> _Required work_
Set down the entries below exactly, leaving out all images.

> _Exercise material_
-- Opening Marker --

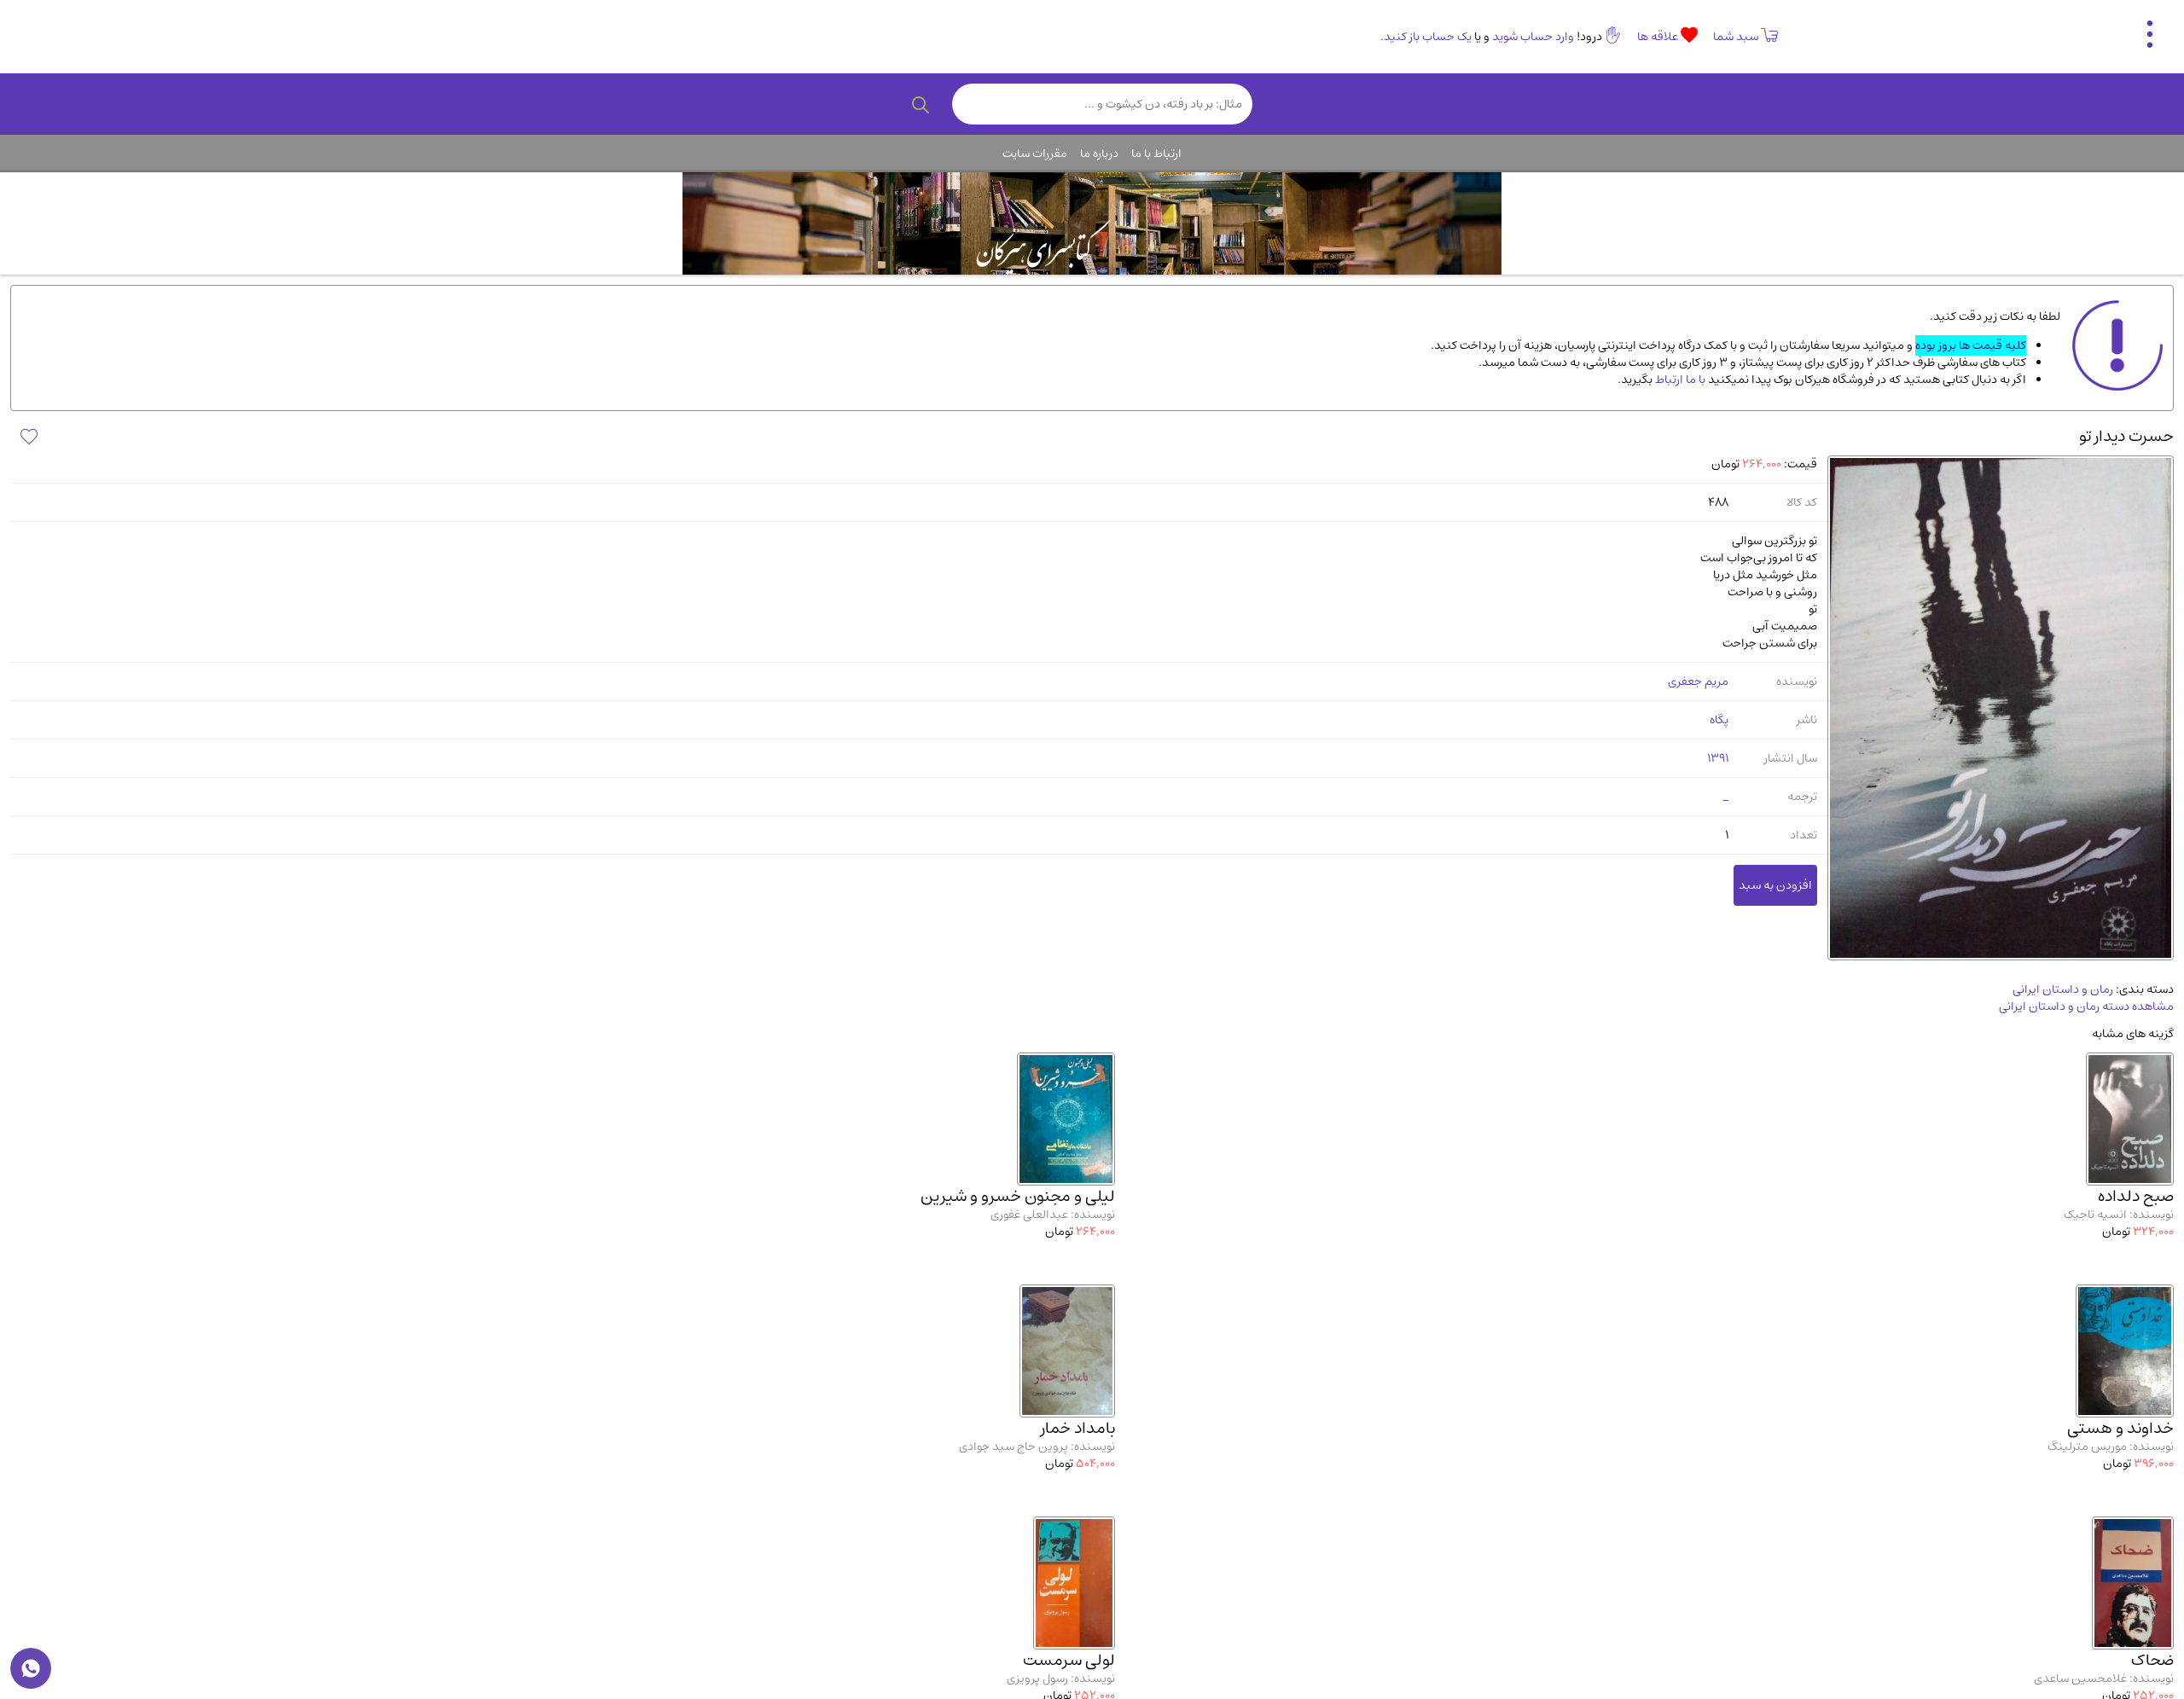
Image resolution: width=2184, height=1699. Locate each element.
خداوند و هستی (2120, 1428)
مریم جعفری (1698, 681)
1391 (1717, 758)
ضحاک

-- Closing Marker --

> _Written solution_
Image resolution: width=2184, height=1699. Locate each element.
خداوند و هستی (2120, 1428)
مریم جعفری (1698, 681)
1391 (1717, 758)
ضحاک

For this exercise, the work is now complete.